An account may not order through ecommerce but they order from us due to their usage of ecommerce, mainly tied to product information, more accurate inventory, and post-order care.
Deidre Peters, Boston Scientific
Boston Scientific’s ecommerce journey
Deidre Peters, Head of Digital eCommerce at Boston Scientific, joined to share her experience. Boston Scientific is a $15 billion medical device manufacturer that started its ecommerce program about four years ago. The company sells through highly clinically trained sales reps who advise physicians during procedures. What began as an ecommerce program evolved into a broader self-service initiative focused on reducing administrative burden for both customers and reps.
The shift away from manual ordering
Boston Scientific saw dramatic shifts in order methods after launching ecommerce. Manual order methods declined from 25% of sales in certain customer segments to 7% and even 5%, with that trend continuing downward. Fax ordering has been nearly eliminated. However, the expected increase in ecommerce revenue did not materialize as expected. Instead, customers embraced self-service features for everything except the actual order placement.
Analytics gymnastics required
Peters described the challenge of measuring cross-channel impact as analytics gymnastics. Customers use ecommerce for product information, inventory status, tracking information, invoices, and packing slips while often ordering through EDI or phone. Two-thirds of orders came outside standard dealership operating hours. Connecting these touchpoints to demonstrate value requires sophisticated measurement that goes beyond simple revenue attribution.
It’s about telling the whole customer story across the journey, looking at how much they’re spending across all channels when they do and don’t have access to ecommerce.

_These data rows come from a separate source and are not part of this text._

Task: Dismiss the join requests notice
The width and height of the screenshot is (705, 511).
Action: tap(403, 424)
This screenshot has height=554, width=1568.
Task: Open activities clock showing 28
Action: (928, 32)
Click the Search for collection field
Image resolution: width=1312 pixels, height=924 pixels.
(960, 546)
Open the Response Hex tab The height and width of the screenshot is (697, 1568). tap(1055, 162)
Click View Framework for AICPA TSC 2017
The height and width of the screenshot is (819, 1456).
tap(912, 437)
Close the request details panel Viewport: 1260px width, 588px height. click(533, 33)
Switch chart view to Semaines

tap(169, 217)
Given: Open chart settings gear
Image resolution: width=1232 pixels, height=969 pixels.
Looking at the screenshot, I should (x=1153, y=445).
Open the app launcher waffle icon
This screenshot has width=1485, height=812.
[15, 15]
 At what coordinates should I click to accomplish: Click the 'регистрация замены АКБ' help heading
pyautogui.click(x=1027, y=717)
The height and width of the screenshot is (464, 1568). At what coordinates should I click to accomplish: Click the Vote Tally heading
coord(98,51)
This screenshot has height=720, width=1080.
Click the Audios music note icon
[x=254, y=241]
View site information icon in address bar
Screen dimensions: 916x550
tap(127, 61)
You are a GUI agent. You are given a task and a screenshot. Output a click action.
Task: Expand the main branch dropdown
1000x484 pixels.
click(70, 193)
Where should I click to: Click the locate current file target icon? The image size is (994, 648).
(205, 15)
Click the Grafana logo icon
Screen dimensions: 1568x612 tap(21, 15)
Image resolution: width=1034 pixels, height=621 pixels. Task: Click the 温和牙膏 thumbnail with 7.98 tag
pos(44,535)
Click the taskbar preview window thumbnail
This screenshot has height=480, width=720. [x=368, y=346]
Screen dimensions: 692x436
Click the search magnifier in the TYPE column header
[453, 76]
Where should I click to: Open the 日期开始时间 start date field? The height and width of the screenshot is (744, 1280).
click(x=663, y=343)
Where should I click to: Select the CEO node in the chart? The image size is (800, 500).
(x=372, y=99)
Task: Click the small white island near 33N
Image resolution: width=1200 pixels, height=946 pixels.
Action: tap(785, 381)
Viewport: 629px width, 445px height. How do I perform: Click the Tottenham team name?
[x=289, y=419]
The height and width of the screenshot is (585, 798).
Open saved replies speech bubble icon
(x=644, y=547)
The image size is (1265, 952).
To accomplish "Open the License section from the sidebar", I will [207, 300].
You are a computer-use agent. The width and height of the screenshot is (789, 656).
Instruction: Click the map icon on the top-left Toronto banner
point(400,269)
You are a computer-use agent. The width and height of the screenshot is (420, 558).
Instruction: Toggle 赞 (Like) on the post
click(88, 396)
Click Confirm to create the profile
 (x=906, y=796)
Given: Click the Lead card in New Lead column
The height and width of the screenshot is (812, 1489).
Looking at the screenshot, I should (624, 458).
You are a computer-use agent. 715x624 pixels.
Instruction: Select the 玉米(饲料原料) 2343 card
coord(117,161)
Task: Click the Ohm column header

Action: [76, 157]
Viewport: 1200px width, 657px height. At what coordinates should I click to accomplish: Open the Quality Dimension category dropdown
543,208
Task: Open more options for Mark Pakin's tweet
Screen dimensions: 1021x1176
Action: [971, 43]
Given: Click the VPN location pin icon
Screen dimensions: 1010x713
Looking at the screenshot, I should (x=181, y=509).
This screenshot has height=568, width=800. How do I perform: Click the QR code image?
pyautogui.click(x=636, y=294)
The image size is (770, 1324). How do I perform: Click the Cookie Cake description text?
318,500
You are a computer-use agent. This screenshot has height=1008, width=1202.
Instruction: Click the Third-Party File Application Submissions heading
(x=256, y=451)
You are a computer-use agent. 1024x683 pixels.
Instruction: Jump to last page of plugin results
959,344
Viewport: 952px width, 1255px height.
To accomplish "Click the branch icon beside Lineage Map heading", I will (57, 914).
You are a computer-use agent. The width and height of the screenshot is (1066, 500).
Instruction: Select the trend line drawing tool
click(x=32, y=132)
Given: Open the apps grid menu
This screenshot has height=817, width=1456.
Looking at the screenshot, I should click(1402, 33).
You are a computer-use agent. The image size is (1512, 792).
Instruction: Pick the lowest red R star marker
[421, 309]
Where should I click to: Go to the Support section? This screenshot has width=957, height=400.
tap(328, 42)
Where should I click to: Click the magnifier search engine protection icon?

Deidre Peters, Boston Scientific
Retention proves digital value
One metric that clearly demonstrates ecommerce value: retention. Peters shared that ecommerce customers stay at a 98% rate compared to 80 to 83% for non-ecommerce customers. The convenience of self-service features creates stickiness that customers do not want to give up. This supports the argument that customer lifetime value captures ecommerce impact better than point-in-time revenue metrics.
Storytelling over spreadsheets
Peters recommended storytelling over raw numbers when communicating with executives. Rather than presenting metrics in a vacuum, craft narratives about specific accounts: a large health system that was calling in constantly, reps exhausted by administrative tasks, and how digital tools transformed the relationship. This approach helps executives who may not fully understand ecommerce metrics grasp the business impact.
Customer lifetime value wins the poll
A LinkedIn poll asked which metric best captures the true influence of ecommerce on overall business performance. Customer lifetime value won with 56% of votes, followed by share of wallet at 17%, profitability per order at 17%, and average order value at 11%. Tom Goos, a fractional CMO, noted that lifetime value accounts for halo effects across the entire relationship, though it requires an enlightened leadership team to recognize this value.
Customer lifetime value is a great metric in theory. It’s a very difficult metric in reality, but a very necessary one.